A declaração de Amorim veio logo após o Departamento de Estado dos EUA anunciar que PCC e CV integrarão oficialmente a lista de Organizações Terroristas Estrangeiras (FTOs), a partir de 5 de junho. O secretário de Estado norte-americano, Marco Rubio, foi o responsável pelo anúncio desta ação, que coloca as facções brasileiras na mesma categoria de grupos como Hamas, Hezbollah e Estado Islâmico.
“Crime organizado é um mal que tem que ser combatido. Cooperação internacional é bem-vinda”, afirmou Amorim em uma nota enviada ao portal Metrópoles.
O assessor destacou que o combate ao crime organizado deve ser realizado por meio de uma cooperação internacional eficaz, especialmente em questões relacionadas à lavagem de dinheiro e contrabando de armas.

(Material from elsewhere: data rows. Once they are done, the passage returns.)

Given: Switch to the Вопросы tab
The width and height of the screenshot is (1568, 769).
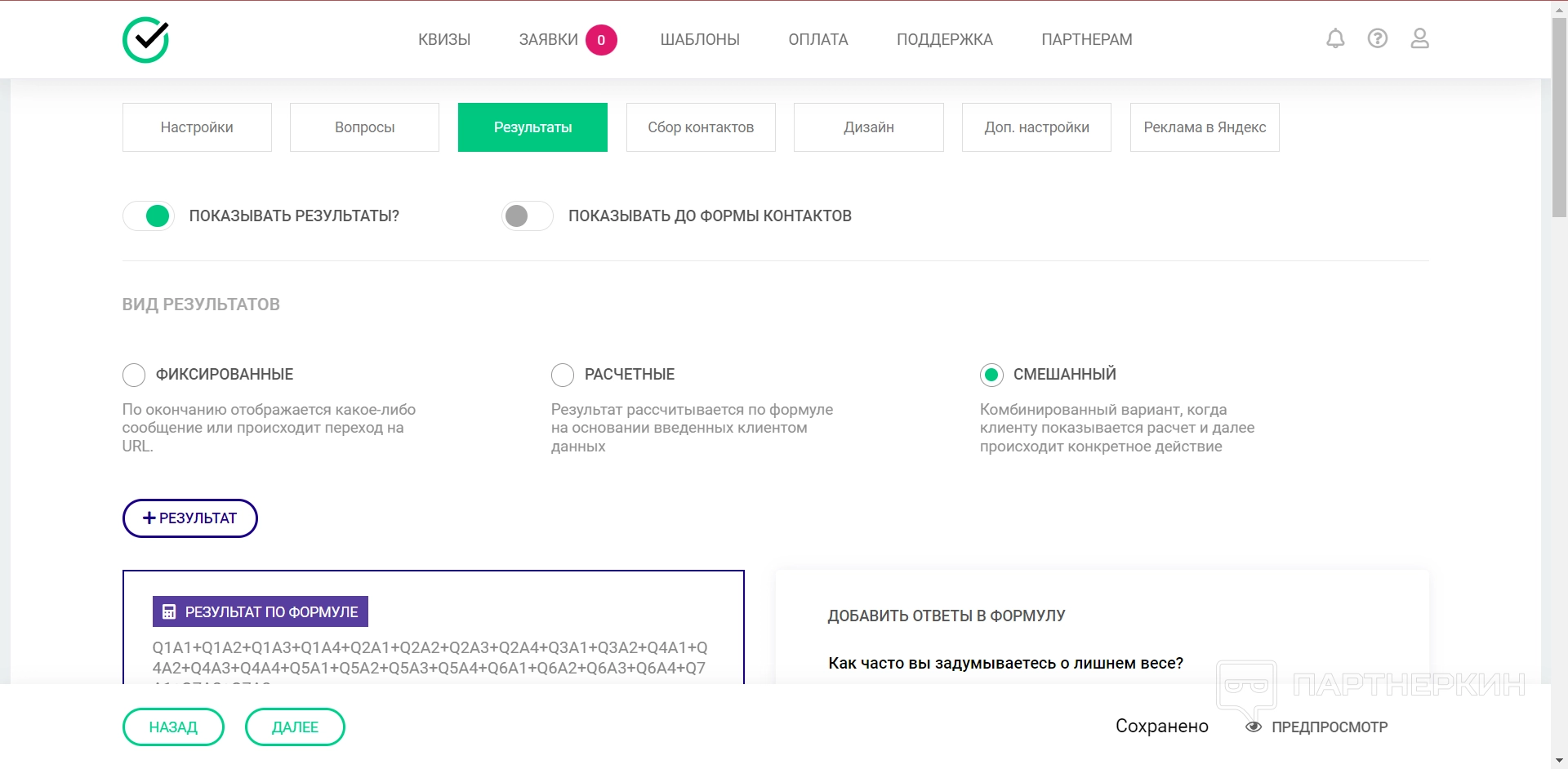Looking at the screenshot, I should [x=364, y=127].
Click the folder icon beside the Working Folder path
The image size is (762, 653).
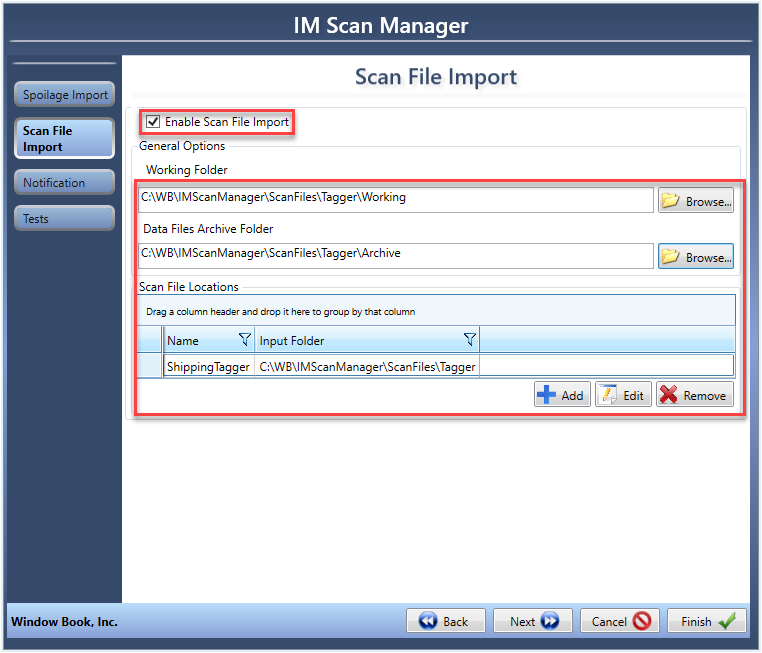(x=671, y=200)
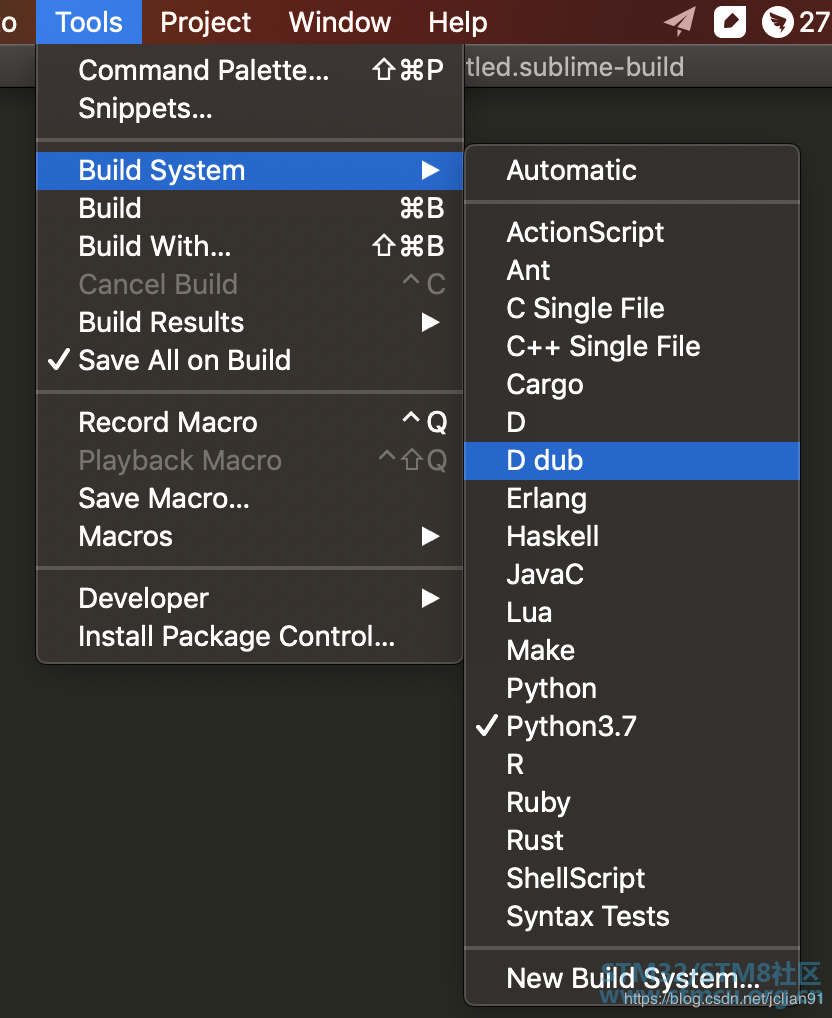Open the Window menu
The height and width of the screenshot is (1018, 832).
pyautogui.click(x=339, y=22)
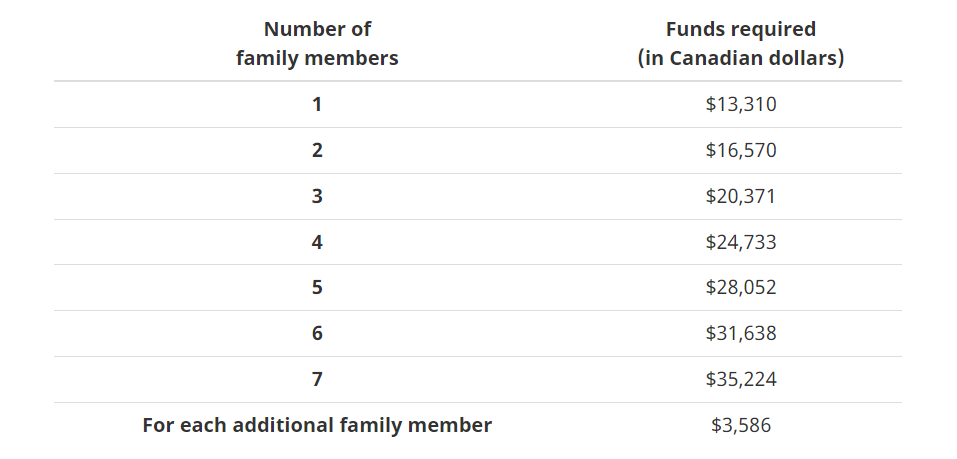Click the $20,371 funds value
Image resolution: width=957 pixels, height=459 pixels.
point(741,196)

Ele ressaltou que a equiparação de organizações criminosas ao terrorismo “não ajuda” no enfrentamento ao crime, e que entender as motivações dessas organizações é essencial para garantir uma resposta eficiente.
O governo brasileiro, sob a liderança de Luiz Inácio Lula da Silva, está cauteloso em relação a essa nova categorização. Diplomatas brasileiros expressaram preocupações de que a decisão dos EUA possa abrir precedentes para a atuação norte-americana em território nacional, ampliando os instrumentos jurídicos que Washington pode utilizar em ações internacionais de segurança.
Na última terça-feira, durante um discurso no Fórum Internacional de Segurança da Rússia, Amorim reforçou a importância de compreender as motivações das organizações criminosas para que o combate ao crime seja realmente eficaz. Sua análise reflete a postura do atual governo, que considera a política externa como uma das suas principais prioridades.
Amorim, que já foi ministro das Relações Exteriores nos mandatos anteriores de Lula, está acompanhando agendas diplomáticas na Rússia nesta semana, e sua voz se destaca nas discussões sobre segurança e política internacional.